Reproduce the entire immunotherapy text below, unchanged.

### Supplied passage
◇ ◇ ◇
Immunotherapy (allergy shots).
The immunization procedure begins with injections of small amounts of purified "extracts" of the substances that are causing allergic reactions. For example, the animal dander, dust mites, or pollen. Each of these has proteins which can be used to induce tolerance when properly administered. The immunization injections are approved for this purpose by the U.S. Food and Drug Administration (FDA) and, over the years, have been improved considerably.
Allergy shots stimulate the immune system to fight allergies safely, effectively and naturally. Beginning with small doses and increasing gradually on a twice weekly or weekly basis, the therapy continues until a maintenance level is achieved. Then the maintenance dose is injected on a less frequent basis.
Immunity does not occur immediately, but patients can begin to feel better quickly. In many patients, treatment can be discontinued after 3 or 5 years and the immunity is maintained for several additional years. For others, treatment may be needed for longer periods of time.
With the immune system restored to good health, fewer or no medications may be required. Work or school days are no longer missed. The burden of allergies is lifted, and allergies are no longer an issue in daily life.
Candidates for immunotherapy include patients of all ages. Pregnant patients may continue treatment started prior to pregnancy.
Until recently, allergy shots (immunotherapy) had been used as a last resort after medications and environmental control efforts had been unsuccessful. Recent studies suggest that immunotherapy should begin sooner rather that later. As opposed to antihistamines, which treat symptoms, or inhaled steroids, which prevent symptoms, allergy shots are designed to actually eliminate the underlying allergy. The Practice Parameters for Allergen Immunotherapy quote studies stating that receiving allergy shots for one or two items actually prevents the formation of allergies to other allergens. The Practice Parameters also point out that for children with allergies limited to the nose and sinuses, allergy shots reduce the chances that the allergy will progress to asthma, decrease the frequency of sinus and bronchial infections, and enable patients to get better sooner and stay better longer.
◇ ◇ ◇
### Extracted information
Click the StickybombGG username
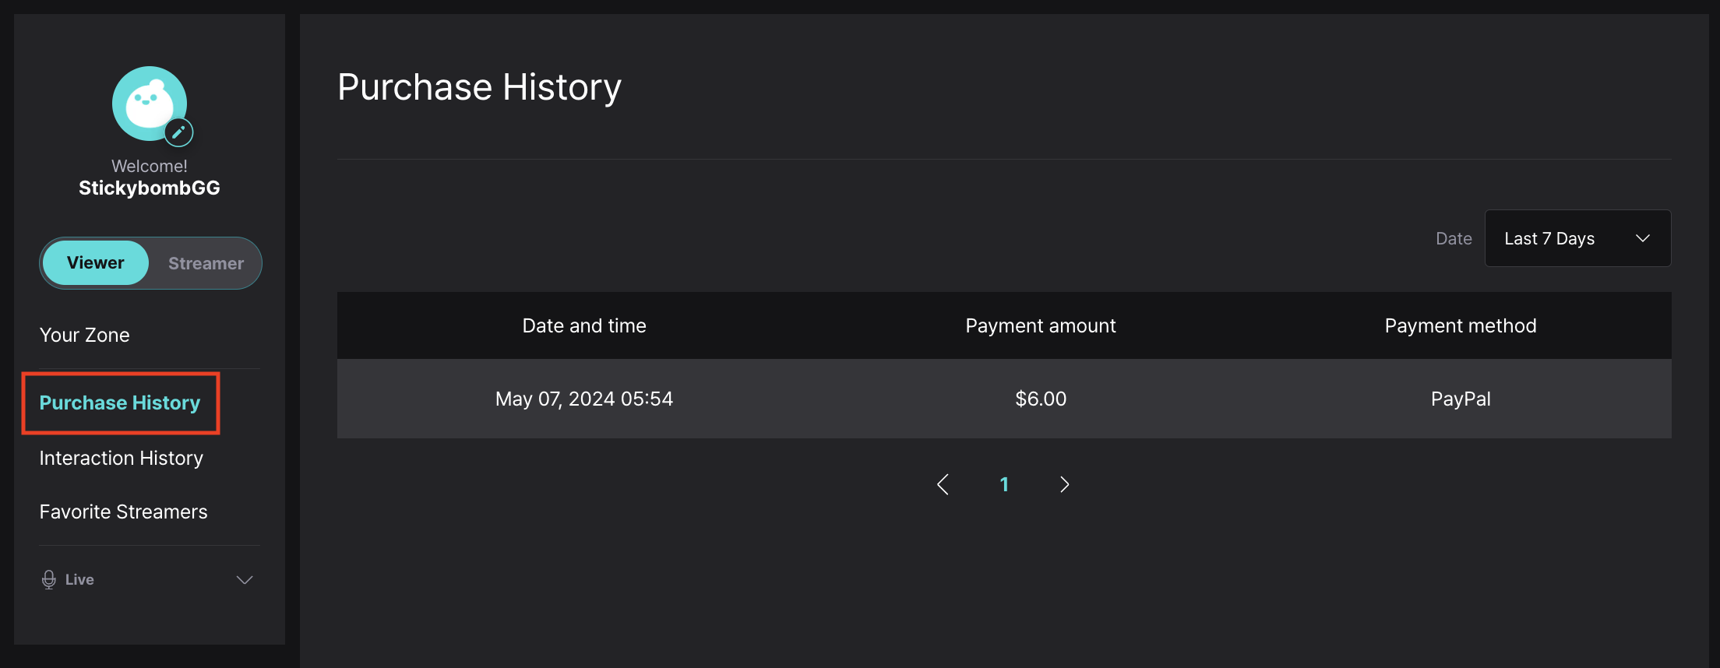 pyautogui.click(x=150, y=188)
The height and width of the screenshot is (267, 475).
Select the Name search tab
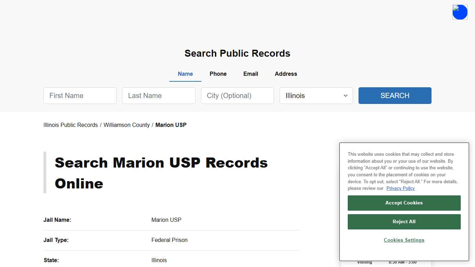point(185,74)
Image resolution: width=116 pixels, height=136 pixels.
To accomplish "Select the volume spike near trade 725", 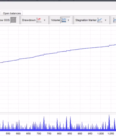I will [x=44, y=123].
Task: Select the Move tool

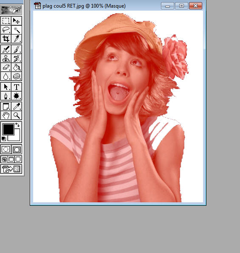Action: [x=17, y=20]
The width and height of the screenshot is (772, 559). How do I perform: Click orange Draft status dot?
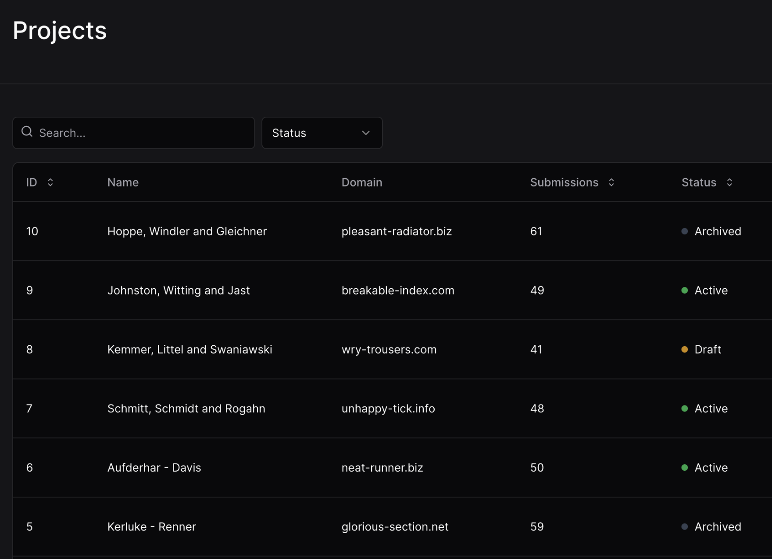[x=684, y=350]
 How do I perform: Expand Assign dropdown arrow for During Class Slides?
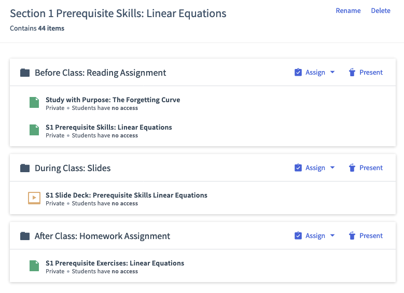[x=332, y=168]
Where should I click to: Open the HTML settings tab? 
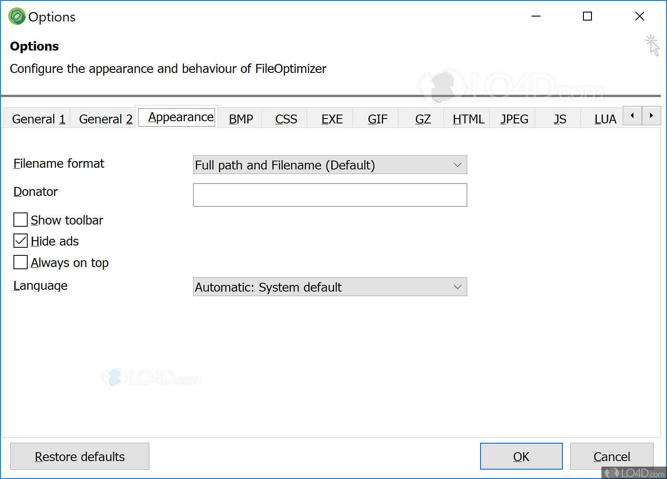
◇ ◇ ◇
### Exercise answer
Immunotherapy (allergy shots).
The immunization procedure begins with injections of small amounts of purified "extracts" of the substances that are causing allergic reactions. For example, the animal dander, dust mites, or pollen. Each of these has proteins which can be used to induce tolerance when properly administered. The immunization injections are approved for this purpose by the U.S. Food and Drug Administration (FDA) and, over the years, have been improved considerably.
Allergy shots stimulate the immune system to fight allergies safely, effectively and naturally. Beginning with small doses and increasing gradually on a twice weekly or weekly basis, the therapy continues until a maintenance level is achieved. Then the maintenance dose is injected on a less frequent basis.
Immunity does not occur immediately, but patients can begin to feel better quickly. In many patients, treatment can be discontinued after 3 or 5 years and the immunity is maintained for several additional years. For others, treatment may be needed for longer periods of time.
With the immune system restored to good health, fewer or no medications may be required. Work or school days are no longer missed. The burden of allergies is lifted, and allergies are no longer an issue in daily life.
Candidates for immunotherapy include patients of all ages. Pregnant patients may continue treatment started prior to pregnancy.
Until recently, allergy shots (immunotherapy) had been used as a last resort after medications and environmental control efforts had been unsuccessful. Recent studies suggest that immunotherapy should begin sooner rather that later. As opposed to antihistamines, which treat symptoms, or inhaled steroids, which prevent symptoms, allergy shots are designed to actually eliminate the underlying allergy. The Practice Parameters for Allergen Immunotherapy quote studies stating that receiving allergy shots for one or two items actually prevents the formation of allergies to other allergens. The Practice Parameters also point out that for children with allergies limited to the nose and sinuses, allergy shots reduce the chances that the allergy will progress to asthma, decrease the frequency of sinus and bronchial infections, and enable patients to get better sooner and stay better longer.